UK government’s plans tax crackdown on international tech firms

UK government’s plans tax crackdown on international tech firms

There were two announcements significant to the mobile industry in the UK government’s autumn statement released today [03/12/2014]: plans to get large multinational tech firms to pay more tax and a review into business rates.

Chancellor George Osbourne didn’t say specifically how it work but said that the government was looking for large multinational firms to pay their ‘fair share’. Describing who the proposals targeted the chancellor said that it was ‘some of the largest companies in the world including the tech sector’ that used ‘elaborate structures to avoid paying taxes’.

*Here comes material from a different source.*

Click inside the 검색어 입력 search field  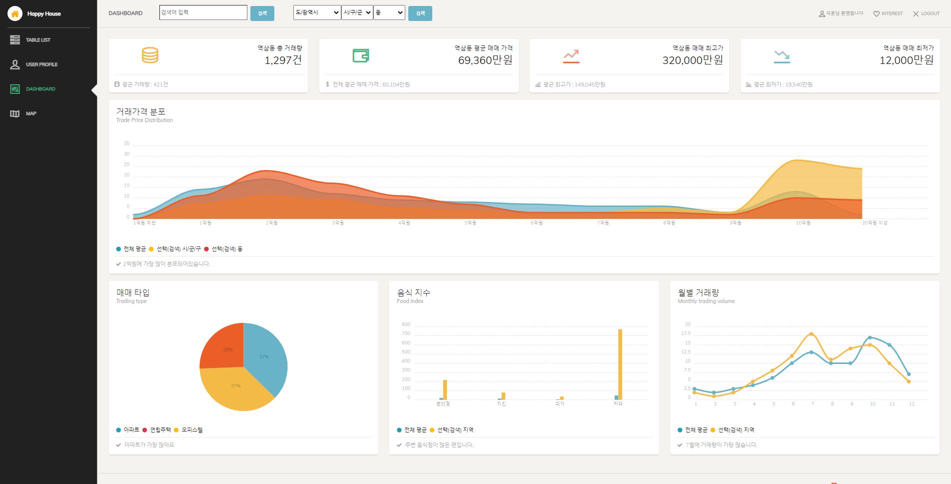pyautogui.click(x=203, y=12)
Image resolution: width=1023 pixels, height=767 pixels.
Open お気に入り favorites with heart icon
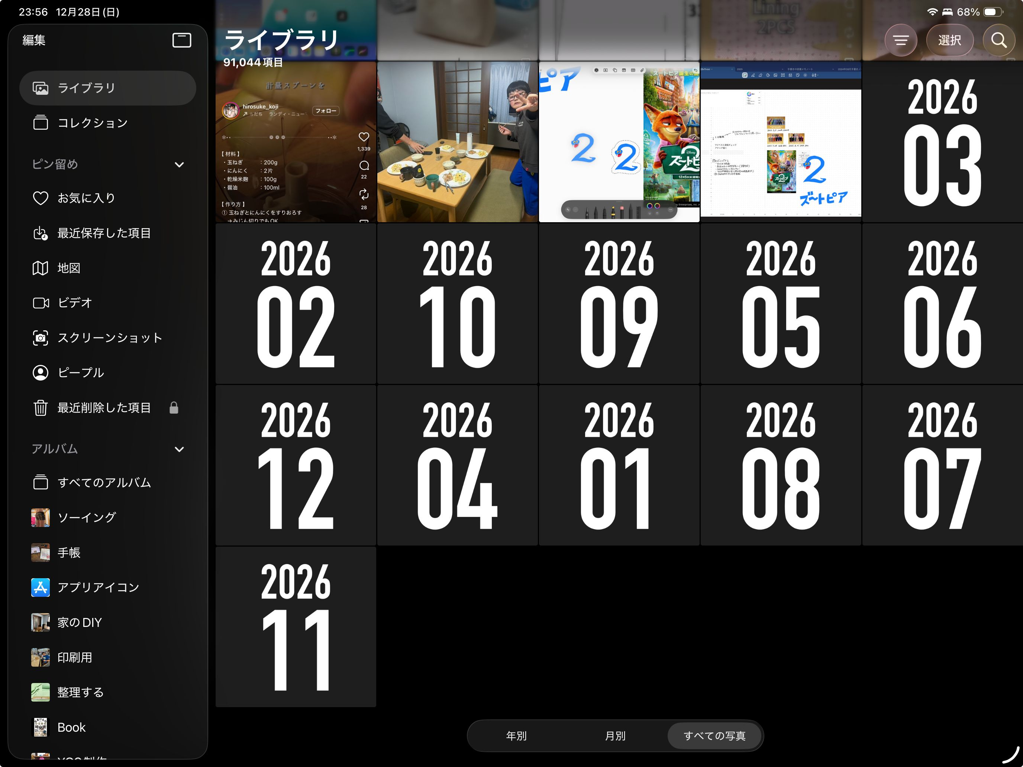pyautogui.click(x=86, y=198)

UK government also announced that it would review business rates, which could be good news for those in mobile retail if the current oft-criticised system is changed.

Reacting to the autumn statement Julian David, CEO of techUK, said: ‘Today the Chancellor made it clear that tech has a fundamental role to play in the UK’s long-term economic future. The focus on skills, exports, science and infrastructure will all help the UK to compete successfully in the global digital economy. The UK tech sector has been an engine for growth over the last five years and today’s announcements will strengthen its long-term prospects, particularly in the North.

‘The missed opportunity of today was the failure to provide greater backing of the UK as a world leader in the Internet of Things (IOT). This will be the next internet revolution. Countries like China and India are now outpacing the UK in the race to seize this £4.6trn opportunity. We call on the government to look at this issue again.

‘On the proposed ‘Diverted Profits Tax’, it is clear that over many years global corporate tax rules have become outdated, complex and opaque. The way to remedy this is not through unilateral action but through international cooperation to make rules simpler and more transparent. Today’s announcement is part of an ongoing international process through the OECD which techUK supports.’